Vertix Robotics provides pixel‑wise semantic segmentation, polygon annotation, 2D bounding boxes (horizontal, rotated, and oriented), 3D cuboid annotation, LiDAR and RADAR point‑cloud labeling, multi‑object and single‑object tracking, lane‑marking semantics, drivable‑area detection, and AI‑powered multi‑sensor fusion annotation for autonomous driving datasets.

How does polygon and pixel‑wise semantic segmentation help autonomous driving models?

Polygon and pixel‑wise semantic segmentation provide precise object boundaries and class labels for every pixel in an image. This helps autonomous driving models handle occlusions, distinguish between adjacent objects, understand road elements such as sidewalks and vegetation, and make more accurate decisions compared to simple bounding‑box‑only approaches.

What is the difference between 2D and 3D bounding box annotation in this context?

2D bounding boxes localize objects in image space and are ideal for fast object detection. 3D bounding boxes, or cuboids, extend this into three‑dimensional space, providing depth, orientation, and spatial positioning. For autonomous driving, 3D cuboids are critical to understanding how far objects are, how they are oriented, and how they move relative to the vehicle.

How does Vertix Robotics handle LiDAR and RADAR point‑cloud annotation?

Vertix Robotics annotates LiDAR and RADAR point clouds with 3D bounding boxes and point‑wise segmentation to deliver a consistent 360° perception of the environment. This includes labeling vehicles, pedestrians, infrastructure, and terrain features so that AI models can perceive depth and obstacles accurately, even in night‑time or adverse weather conditions where cameras struggle.

What is sensor fusion annotation and how does Vertix Robotics support it?

Sensor fusion annotation aligns and propagates labels across multiple sensor modalities such as cameras, LiDAR, and RADAR. Vertix Robotics uses an AI‑powered sensor fusion tool: annotators label a primary sensor, and the system automatically projects those annotations onto other sensor streams according to positional alignment. This reduces manual effort, improves consistency, and significantly lowers annotation costs.

Why is video tracking annotation important for autonomous driving?

Video tracking annotation maintains consistent object identities across frames for vehicles, pedestrians, cyclists, and other road users. This enables autonomous driving models to estimate trajectories, predict future positions a few critical seconds ahead, and anticipate potential collisions or dangerous situations, improving overall safety and responsiveness.

What are lane‑marking and drivable‑area annotations, and why do they matter?

Lane‑marking annotation labels each type of road marking—such as solid, dashed, double, or colored lines—along with its semantic meaning. Drivable‑area annotation segments where the vehicle can safely drive versus restricted or hazardous zones. Together they enable lane keeping, lane departure warning, path planning, and safe evasive maneuvers in complex road environments.

Why should mobility companies choose Vertix Robotics for autonomous driving annotation?

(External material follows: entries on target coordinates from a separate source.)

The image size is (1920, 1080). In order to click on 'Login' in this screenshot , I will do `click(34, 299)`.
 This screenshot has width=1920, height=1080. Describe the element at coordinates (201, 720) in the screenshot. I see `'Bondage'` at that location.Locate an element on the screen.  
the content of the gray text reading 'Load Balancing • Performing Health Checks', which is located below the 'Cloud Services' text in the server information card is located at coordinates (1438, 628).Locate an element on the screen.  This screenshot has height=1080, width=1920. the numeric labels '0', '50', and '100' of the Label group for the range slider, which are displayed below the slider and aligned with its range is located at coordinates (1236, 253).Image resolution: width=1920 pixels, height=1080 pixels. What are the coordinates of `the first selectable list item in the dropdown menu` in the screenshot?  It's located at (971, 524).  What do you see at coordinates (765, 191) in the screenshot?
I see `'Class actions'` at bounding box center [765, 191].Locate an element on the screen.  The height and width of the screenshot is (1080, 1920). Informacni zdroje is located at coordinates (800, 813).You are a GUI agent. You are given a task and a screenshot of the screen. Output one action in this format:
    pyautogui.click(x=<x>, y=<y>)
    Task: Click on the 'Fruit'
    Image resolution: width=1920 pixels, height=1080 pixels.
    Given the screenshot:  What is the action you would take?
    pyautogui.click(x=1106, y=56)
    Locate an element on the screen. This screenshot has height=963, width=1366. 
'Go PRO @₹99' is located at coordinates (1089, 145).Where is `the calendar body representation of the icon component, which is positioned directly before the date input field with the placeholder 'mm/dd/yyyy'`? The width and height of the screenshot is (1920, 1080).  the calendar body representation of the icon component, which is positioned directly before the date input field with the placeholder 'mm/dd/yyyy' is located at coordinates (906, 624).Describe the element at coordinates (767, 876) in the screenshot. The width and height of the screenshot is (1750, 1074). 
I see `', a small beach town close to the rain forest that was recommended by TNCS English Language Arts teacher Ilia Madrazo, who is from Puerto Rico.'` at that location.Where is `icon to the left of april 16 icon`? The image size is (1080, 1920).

Vertix Robotics combines deep domain expertise in autonomous driving with AI‑powered annotation tools, scalable infrastructure, and strict QA processes. They handle complex multi‑sensor datasets at scale, deliver precise and consistent labels, accelerate model training cycles, reduce overall project costs, and ultimately help mobility companies deploy safer and more reliable autonomous vehicle systems.